Zachary K. Dawson, Ph.D.

Escola de Teologia da Regent University

[A]Introdução

Um debate marginal, porém provocativo, tem ocorrido nas últimas décadas sobre o significado do termo προστάτις em Romanos 16:2. Por um lado, o debate é encontrado explicitamente em artigos e comentários sobre Romanos e tem sido levado em conta na controvérsia mais ampla sobre o papel das mulheres nas igrejas estabelecidas por Paulo e, por extensão, o papel das mulheres nas igrejas hoje.[2] Por outro lado, também se pode observar uma trajetória mais implícita na compreensão deste termo nos principais léxicos gregos do Novo Testamento e traduções da Bíblia, onde várias glosas e traduções revelam mais sobre o estado dos estudos do Novo Testamento do que o significado da palavra em si. Neste ensaio, traçarei e avaliarei a história do tratamento de προστάτις em vários léxicos gregos importantes para demonstrar como eles contribuíram para a atual perspectiva acadêmica deste termo. Em seguida, com base em minha própria análise lexicográfica, demonstrarei que os vários sentidos que προστάτις poderia assumir no grego helenístico não foram todos considerados. De fato, argumentarei que uma interpretação do termo é, de fato, tão plausível quanto as outras que alcançaram popularidade.

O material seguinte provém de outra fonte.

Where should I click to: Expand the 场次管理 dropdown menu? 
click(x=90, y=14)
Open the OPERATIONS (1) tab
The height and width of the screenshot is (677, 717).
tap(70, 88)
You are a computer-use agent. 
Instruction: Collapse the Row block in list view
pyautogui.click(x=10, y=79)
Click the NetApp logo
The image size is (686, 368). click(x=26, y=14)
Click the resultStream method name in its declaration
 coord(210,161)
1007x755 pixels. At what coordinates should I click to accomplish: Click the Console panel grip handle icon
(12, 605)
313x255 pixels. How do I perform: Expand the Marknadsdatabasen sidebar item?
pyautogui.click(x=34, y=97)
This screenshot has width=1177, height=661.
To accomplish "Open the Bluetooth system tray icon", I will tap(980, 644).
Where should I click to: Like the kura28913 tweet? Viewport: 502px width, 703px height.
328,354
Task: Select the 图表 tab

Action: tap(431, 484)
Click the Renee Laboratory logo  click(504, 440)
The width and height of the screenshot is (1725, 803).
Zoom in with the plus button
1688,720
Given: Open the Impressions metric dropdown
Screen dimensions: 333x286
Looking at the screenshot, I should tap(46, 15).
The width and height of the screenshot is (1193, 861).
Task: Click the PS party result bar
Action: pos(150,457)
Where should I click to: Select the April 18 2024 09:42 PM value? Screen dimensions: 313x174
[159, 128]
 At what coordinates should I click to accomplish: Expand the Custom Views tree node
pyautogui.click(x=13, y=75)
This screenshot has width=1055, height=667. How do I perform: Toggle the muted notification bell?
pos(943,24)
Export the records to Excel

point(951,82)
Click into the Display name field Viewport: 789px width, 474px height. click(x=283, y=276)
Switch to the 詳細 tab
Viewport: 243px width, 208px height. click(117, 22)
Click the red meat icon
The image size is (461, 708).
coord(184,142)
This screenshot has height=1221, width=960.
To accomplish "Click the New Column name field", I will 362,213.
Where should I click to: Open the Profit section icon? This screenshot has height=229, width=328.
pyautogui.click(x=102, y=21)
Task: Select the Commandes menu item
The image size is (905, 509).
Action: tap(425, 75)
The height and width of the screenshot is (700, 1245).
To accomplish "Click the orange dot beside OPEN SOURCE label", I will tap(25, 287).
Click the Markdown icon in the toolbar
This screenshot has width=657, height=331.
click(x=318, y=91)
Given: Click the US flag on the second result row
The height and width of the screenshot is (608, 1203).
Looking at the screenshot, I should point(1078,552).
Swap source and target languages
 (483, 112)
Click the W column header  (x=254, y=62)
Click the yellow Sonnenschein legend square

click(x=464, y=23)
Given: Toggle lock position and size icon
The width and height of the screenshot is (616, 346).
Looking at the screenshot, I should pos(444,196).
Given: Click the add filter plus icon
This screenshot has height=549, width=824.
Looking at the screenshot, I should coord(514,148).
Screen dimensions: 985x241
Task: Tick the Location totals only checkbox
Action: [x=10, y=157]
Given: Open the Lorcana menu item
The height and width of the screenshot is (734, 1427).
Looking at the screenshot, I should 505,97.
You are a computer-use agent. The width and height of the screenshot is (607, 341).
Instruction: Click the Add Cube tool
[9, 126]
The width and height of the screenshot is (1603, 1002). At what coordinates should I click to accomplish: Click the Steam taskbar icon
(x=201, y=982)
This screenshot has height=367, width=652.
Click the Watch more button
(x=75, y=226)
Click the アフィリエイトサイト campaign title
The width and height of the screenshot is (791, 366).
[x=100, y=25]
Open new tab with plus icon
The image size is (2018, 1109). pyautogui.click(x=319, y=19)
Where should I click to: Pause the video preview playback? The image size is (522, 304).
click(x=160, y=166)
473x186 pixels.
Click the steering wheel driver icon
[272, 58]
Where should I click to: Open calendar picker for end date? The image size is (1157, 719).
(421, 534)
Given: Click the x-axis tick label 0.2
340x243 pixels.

Para este estudo, assumirei um viés monossêmico lexical — isto é, a noção de que as palavras, em vez de serem polissêmicas (ou seja, possuírem múltiplos significados inerentes), têm um significado único e central que é modulado para assumir diferentes sentidos de acordo com a forma como as palavras são contextualizadas e usadas rotineiramente.[3]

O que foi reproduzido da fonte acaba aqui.